In an effort to further increase competition between car manufacturers and dealers, the EU has adopted new regulations to allow the sale of more than one brand of car in a showroom, with the manufacturer choosing only the zones in the showroom where their cars are displayed. These new regulations ended the monopoly of car manufacturers over the sale of their automobiles, and customers should receive improved service and cars at a lower cost.
The Prever Plan encourages owners of vehicles 10 years or older to exchange them for a government credit of approximately $600 towards the price of a new car, both to eliminate high emissions vehicles and to stimulate consumption. In 2007, Spain reported 1.6 million new passenger car registrations. Their complex electronic/electrical components are forcing auto shops to seek more modern and sophisticated equipment to meet consumer demand and avoid losing clients to competitors.

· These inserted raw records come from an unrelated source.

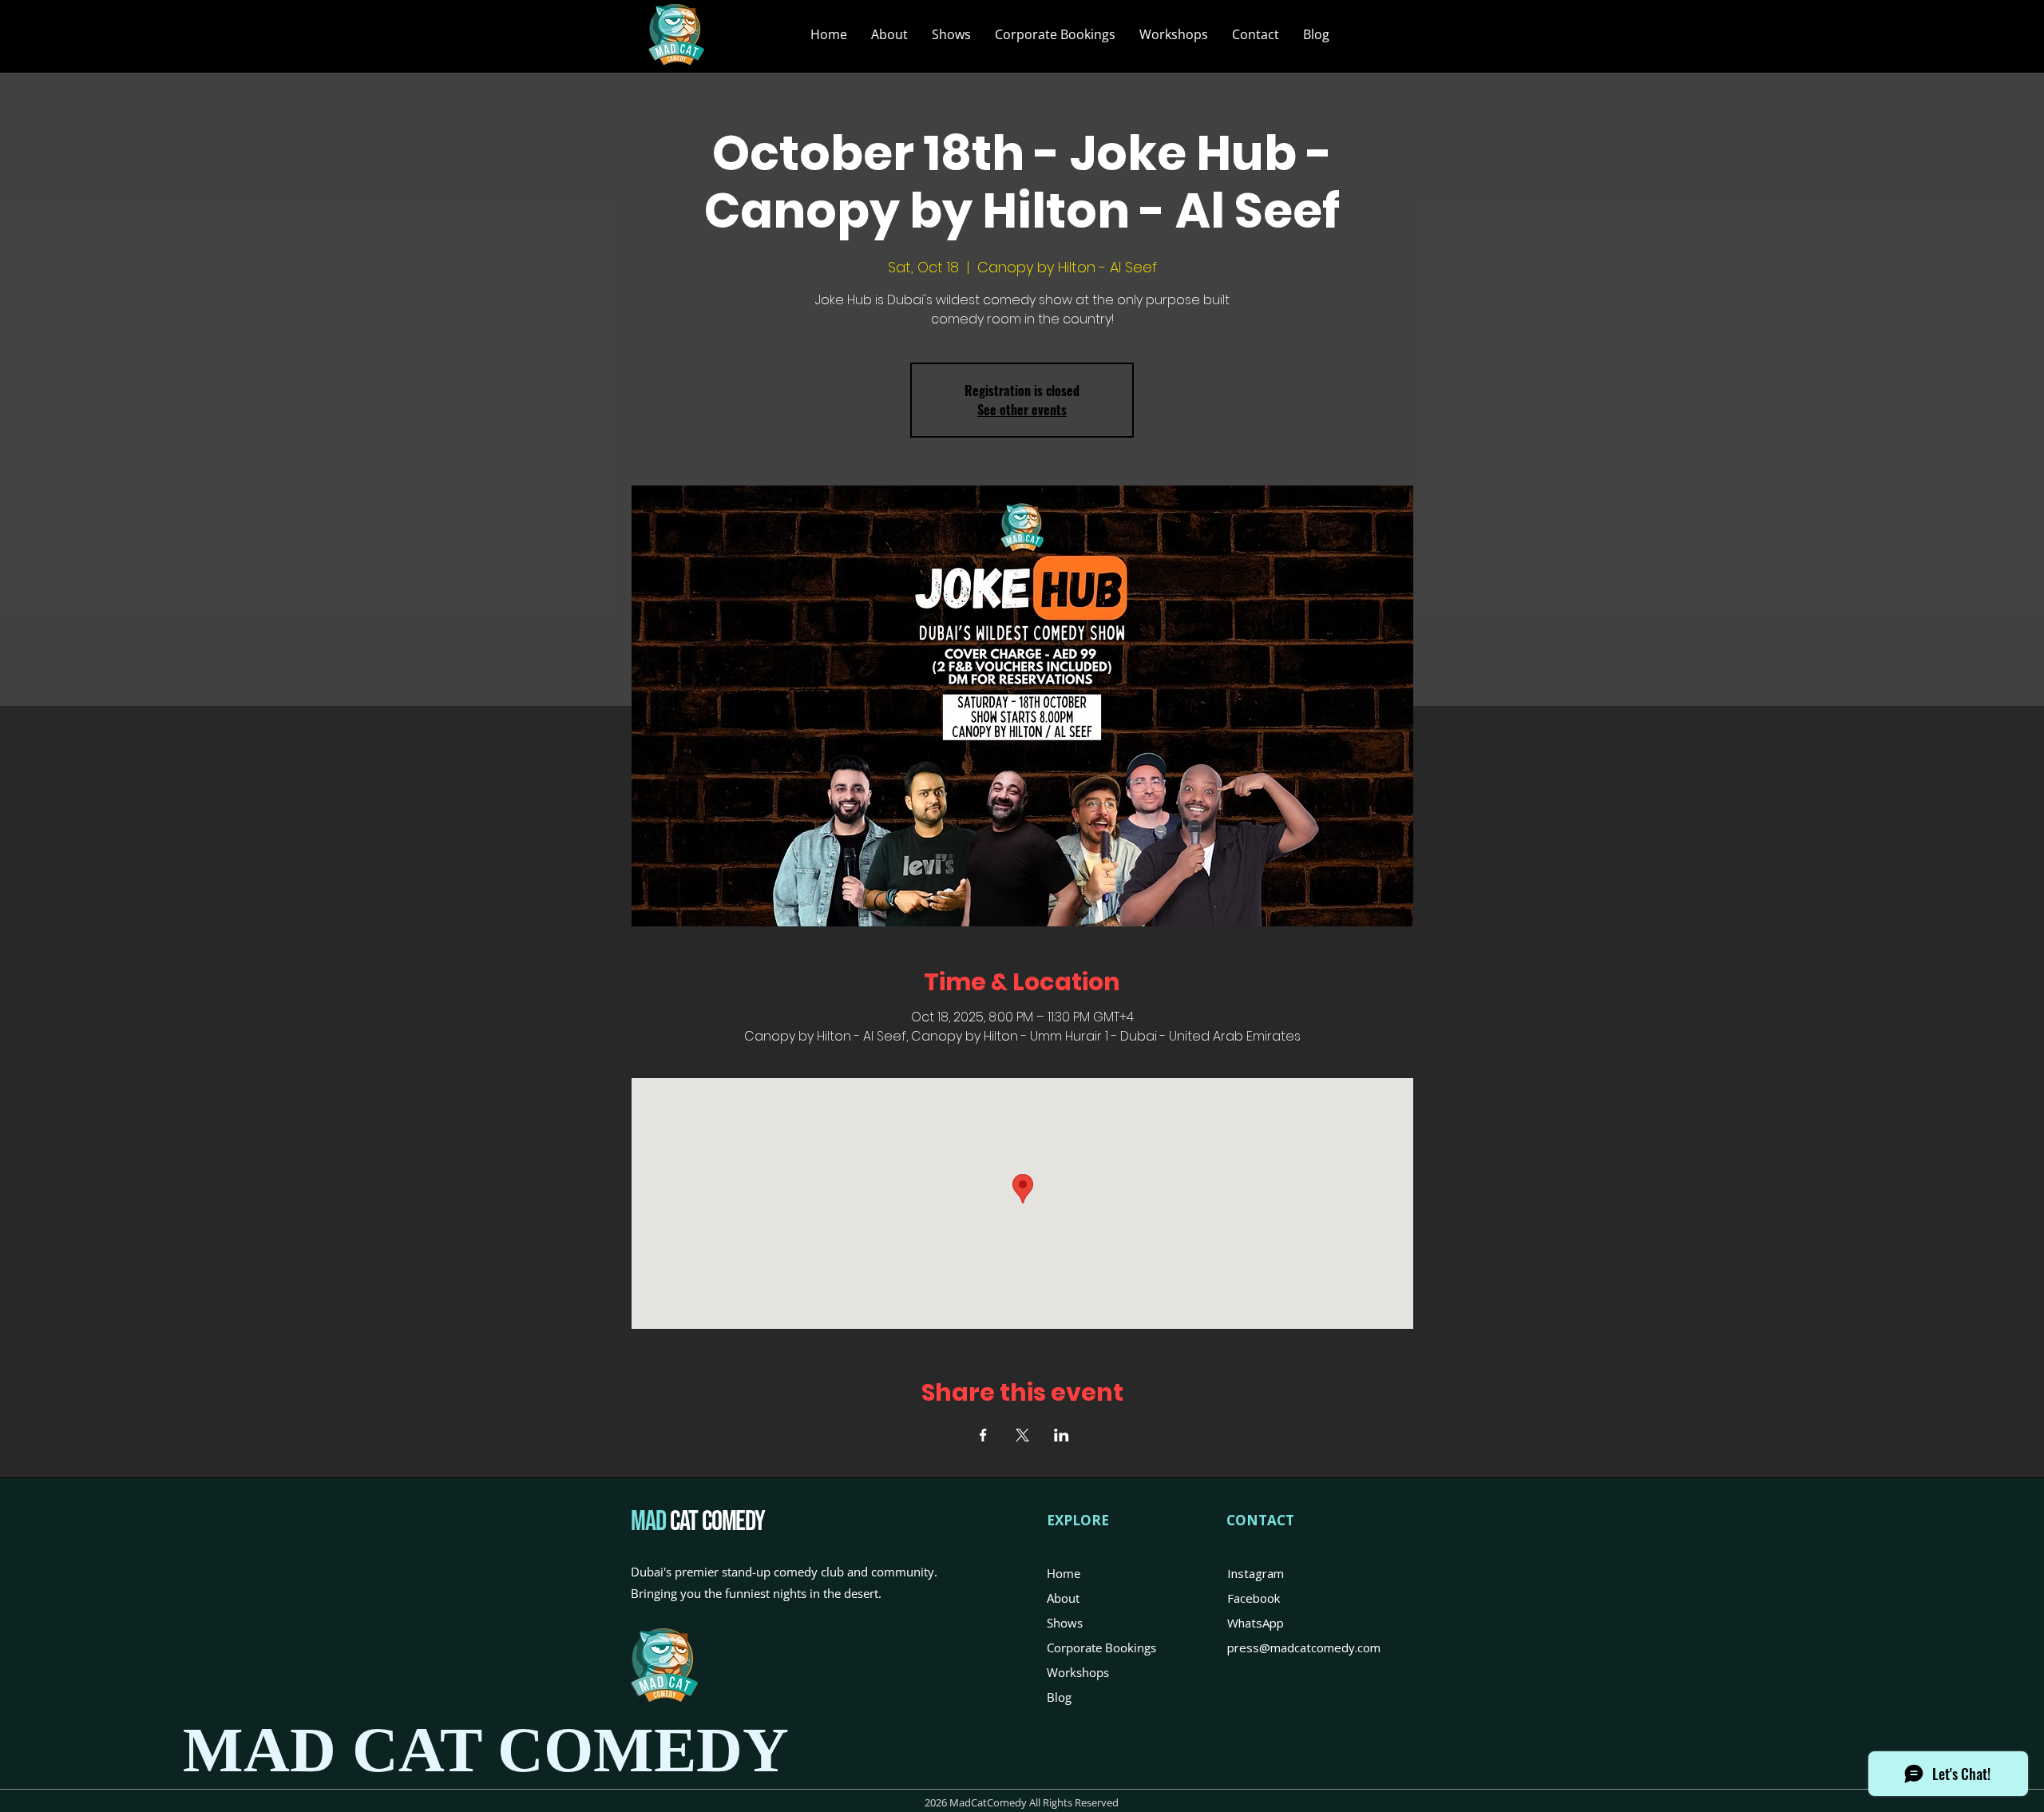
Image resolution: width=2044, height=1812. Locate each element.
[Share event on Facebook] (983, 1435)
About (1063, 1598)
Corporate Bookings (1101, 1647)
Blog (1059, 1697)
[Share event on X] (1022, 1435)
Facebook (1253, 1598)
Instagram (1255, 1573)
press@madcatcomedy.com (1303, 1647)
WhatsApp (1255, 1623)
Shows (1065, 1623)
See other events (1022, 409)
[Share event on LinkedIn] (1061, 1435)
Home (1063, 1573)
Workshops (1078, 1672)
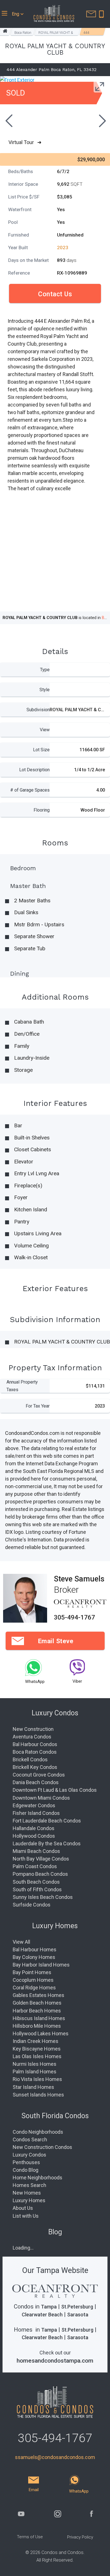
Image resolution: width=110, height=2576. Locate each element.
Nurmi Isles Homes (34, 2064)
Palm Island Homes (34, 2072)
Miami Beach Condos (36, 1851)
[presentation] (8, 121)
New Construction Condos (42, 2147)
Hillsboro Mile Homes (37, 2026)
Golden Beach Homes (37, 2003)
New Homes (27, 2193)
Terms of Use (30, 2536)
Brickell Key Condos (35, 1767)
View (45, 729)
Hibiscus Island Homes (39, 2018)
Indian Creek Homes (35, 2041)
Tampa (49, 2307)
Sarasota (77, 2314)
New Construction (33, 1729)
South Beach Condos (36, 1882)
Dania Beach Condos (36, 1782)
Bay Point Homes (32, 1972)
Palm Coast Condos (35, 1866)
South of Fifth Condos (37, 1889)
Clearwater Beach (42, 2314)
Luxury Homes (29, 2200)
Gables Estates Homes (38, 1995)
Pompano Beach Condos (40, 1874)
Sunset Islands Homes (38, 2095)
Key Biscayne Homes (37, 2049)
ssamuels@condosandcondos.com (55, 2457)
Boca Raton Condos (35, 1752)
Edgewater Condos (34, 1805)
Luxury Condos (29, 2155)
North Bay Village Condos (41, 1859)
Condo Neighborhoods (38, 2132)
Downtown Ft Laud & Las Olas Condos (55, 1790)
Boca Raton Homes (22, 33)
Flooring (42, 810)
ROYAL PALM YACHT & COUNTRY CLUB (55, 33)
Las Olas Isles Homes (37, 2056)
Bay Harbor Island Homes (41, 1965)
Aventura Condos (32, 1737)
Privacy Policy (80, 2537)
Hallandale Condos (33, 1828)
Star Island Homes (33, 2087)
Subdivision (38, 709)
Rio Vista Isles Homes (37, 2079)
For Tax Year (38, 1406)
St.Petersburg (77, 2307)
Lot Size (41, 749)
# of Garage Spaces (30, 790)
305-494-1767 (74, 1617)
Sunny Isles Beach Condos (43, 1897)
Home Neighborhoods (37, 2177)
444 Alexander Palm (90, 33)
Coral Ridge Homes (34, 1987)
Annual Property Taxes (22, 1385)
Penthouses (26, 2162)
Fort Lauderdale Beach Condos (47, 1821)
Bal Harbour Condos (35, 1744)
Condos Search (30, 2139)
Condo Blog (25, 2170)
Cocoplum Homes (33, 1980)
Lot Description (34, 769)
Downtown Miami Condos (41, 1798)
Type (45, 669)
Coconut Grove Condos (39, 1775)
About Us (23, 2208)
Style (44, 689)
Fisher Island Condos (36, 1813)
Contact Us (55, 294)
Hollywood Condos (34, 1836)
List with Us (26, 2216)
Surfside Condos (31, 1905)
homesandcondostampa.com (55, 2360)
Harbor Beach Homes (37, 2011)
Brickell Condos (30, 1759)
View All (21, 1942)
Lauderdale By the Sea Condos (47, 1843)
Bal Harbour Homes (34, 1949)
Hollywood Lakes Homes (41, 2033)
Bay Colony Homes (34, 1957)
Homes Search (29, 2185)
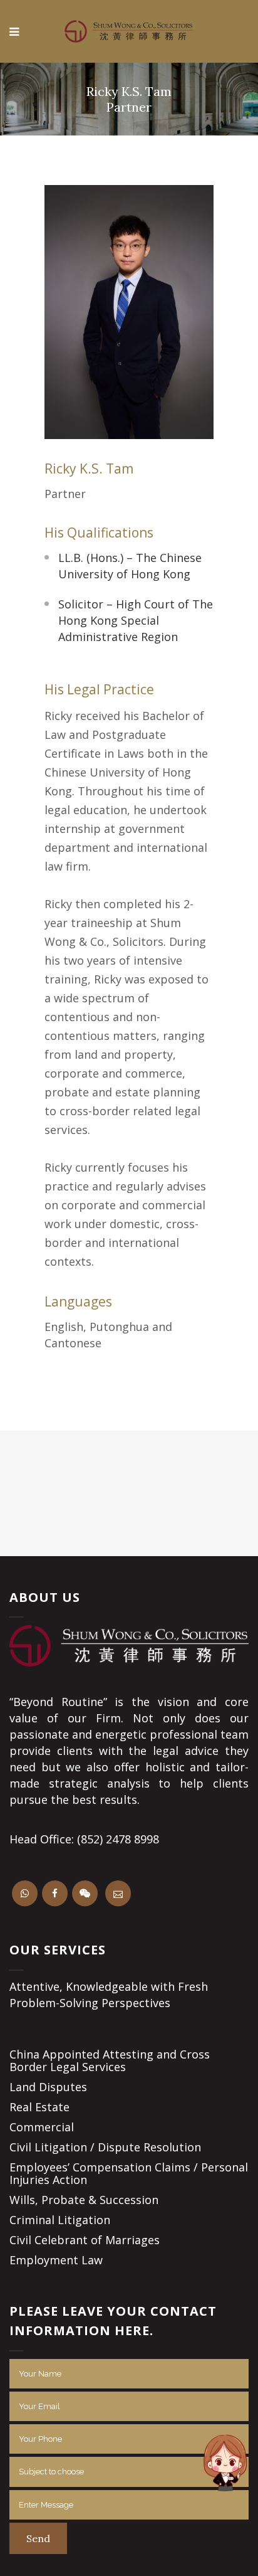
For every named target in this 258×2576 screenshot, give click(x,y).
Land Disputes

The progressive increase in diesel vehicle sales has contributed to the recent surge in demand for diesel maintenance equipment. Only 31.9 percent of passenger cars produced in 2000 were diesel. In 2008, almost 50 percent of all vehicles produced were diesel. It is expected that high gasoline prices relative to diesel prices will maintain or increase the demand for diesel engine maintenance in the future.
The rapid and steady growth of the automotive and aftermarket sector in Spain, combined with the solid reputation of U.S. automotive repair and maintenance equipment, should enable U.S. manufacturers to maintain and improve their position within the local market. Projections indicate that imports of automotive and aftermarket products from the United States will grow 10 percent over the next three years as highly technical/computerized equipment (mainly diagnostic and electronic equipment) becomes a standard feature of repair shops.